Key Finding
Electroacupuncture reduced fibromyalgia pain through increased somatosensory cortex activation and sensory-insula connectivity, demonstrating a bottom-up mechanism that modulates both nociceptive and nociplastic pain pathways.
Fibromyalgia is a chronic condition causing widespread pain throughout the body, along with fatigue and heightened sensitivity to touch and pressure. Pain in fibromyalgia comes from two sources: signals from the body detecting tissue damage (nociceptive pain) and abnormal brain processing of those signals (nociplastic pain). Researchers wanted to understand how electroacupuncture—acupuncture using mild electrical stimulation—affects both types of pain.
This study included 44 women with fibromyalgia who received either electroacupuncture or a sham treatment (inactive laser) twice weekly for four weeks. Researchers used brain imaging (fMRI) and pressure-pain tests before and after treatment to measure changes in pain tolerance and brain activity.
Results showed that electroacupuncture increased participants' tolerance to pressure pain and reduced widespread body pain. Brain scans revealed increased activity in the primary somatosensory cortex—the brain region that processes touch and pain signals from the body. Stronger connections between sensory and emotional processing brain regions also developed. These findings suggest electroacupuncture works through a "bottom-up" pathway, meaning it starts by changing how the body sends pain signals, which then influences how the brain interprets pain.
In contrast, the sham treatment only affected "top-down" brain pathways related to expectations and beliefs about treatment, without changing actual pain signal processing.
For patients with fibromyalgia experiencing both body-based and brain-based pain, electroacupuncture may offer meaningful relief by addressing both pain mechanisms. The treatment appears particularly beneficial for those with increased pain sensitivity and widespread symptoms. To explore this option, seek care from a licensed acupuncturist with experience treating chronic pain conditions.
This randomized controlled trial (n=44 female fibromyalgia patients) investigated neural mechanisms underlying electroacupuncture's effects on nociceptive and nociplastic pain. Participants received electroacupuncture (n=19) or sham laser treatment (n=25) biweekly for four weeks, with fMRI assessment during evoked pressure-pain stimulation pre- and post-intervention.
Electroacupuncture significantly increased pressure-pain tolerance while reducing widespread pain.

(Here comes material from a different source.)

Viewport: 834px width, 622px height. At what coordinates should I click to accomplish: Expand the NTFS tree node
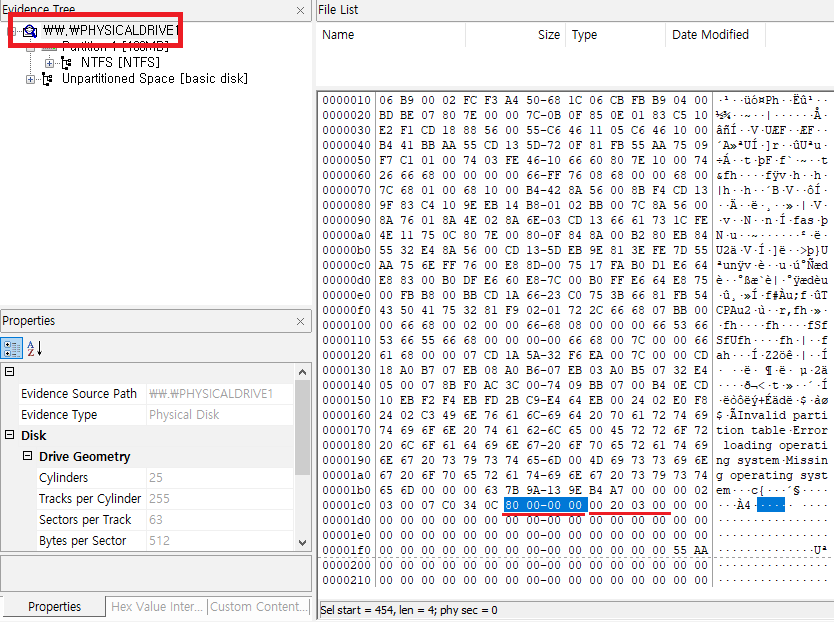coord(49,63)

Mediation analysis revealed this clinical improvement was associated with increased primary somatosensory cortex (S1) activation and enhanced S1-insula functional connectivity during nociceptive stimulation, consistent with bottom-up sensory processing. Conversely, sham treatment reduced widespread pain through decreased precuneus activity and precuneus-insula connectivity, reflecting top-down cognitive-affective modulation without peripheral nociceptive changes.
Findings demonstrate mechanistic dissociation between verum and sham acupuncture: electroacupuncture modulates both peripheral nociceptive input and central nociplastic processing through sensory network engagement, while sham effects operate exclusively via descending pain modulation. This supports electroacupuncture for fibromyalgia patients with both pain phenotypes and may inform patient selection criteria for optimizing acupuncture interventions in chronic pain populations.